Oakeshott, the Telegraph & Unscientific Anti-Lockdown Propaganda
Kate Denkinson looks at the background to Isabel Oakeshott’s Lockdown Files and the newspaper which Boris Johnson once claimed was his ‘real boss’
It does not take an investigative journalist to work out why Isabel Oakeshott sold former Health Secretary Matt Hancock’s WhatsApp messages to the Telegraph.
Claiming to have published them “in the public interest”, neither Oakeshott nor the Telegraph has ever made any secret of their anti-lockdown views. The newspaper regularly referred to Covid restrictions as “state diktat”, while Oakeshott called life-saving lockdown measures a “brutal regime [that made the UK] just like East Germany”.
According to his former chief advisor, Dominic Cummings, Boris Johnson called the Telegraph “my real boss” and the newspaper played a pivotal role in encouraging the then Prime Minister “not to act” in defiance of medical advice in the run-up to the disastrous second wave of COVID-19 in the winter of 2020.
The willingness of both the Telegraph and Oakeshott to ignore expert advice on the basis of contentious “research” is equally apparent, as demonstrated by their unwavering support for the Great Barrington Declaration (GBD).

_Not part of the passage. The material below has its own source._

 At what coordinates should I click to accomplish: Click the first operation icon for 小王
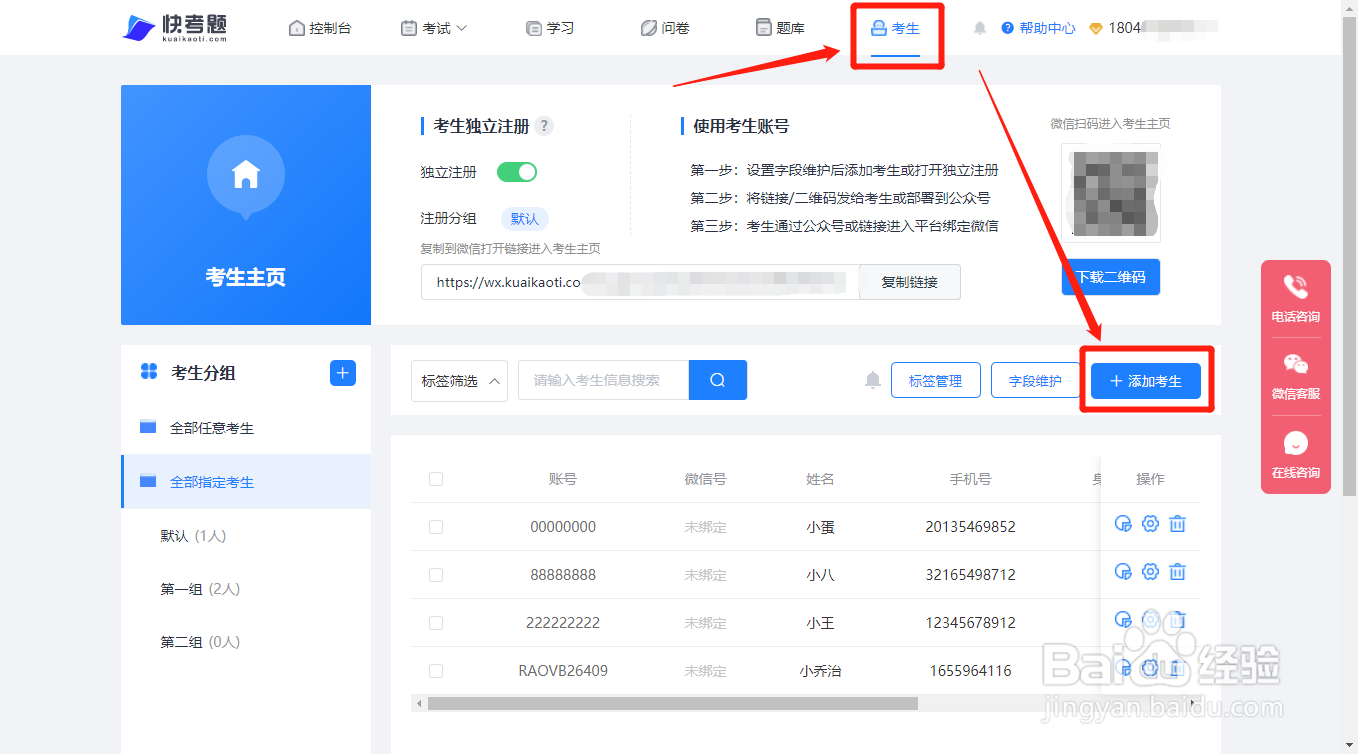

Claiming that herd immunity was more effective than lockdowns, the GBD has been the subject of numerous positive Telegraph articles, including one from Reform Party leader Richard Tice, who used it as the basis for promoting the Brexit Party (as it was then known). It has been soundly debunked by several publications, including Byline Times which first revealed its funders to be an outlet linked to right-wing libertarian think tank The Koch Brothers.
Likewise, tech publication Wired highlighted that the only qualification required of the 2,780 ‘Medical and Public Health Scientists’ who signed the GBD, was their ability to tick a box saying they were scientists.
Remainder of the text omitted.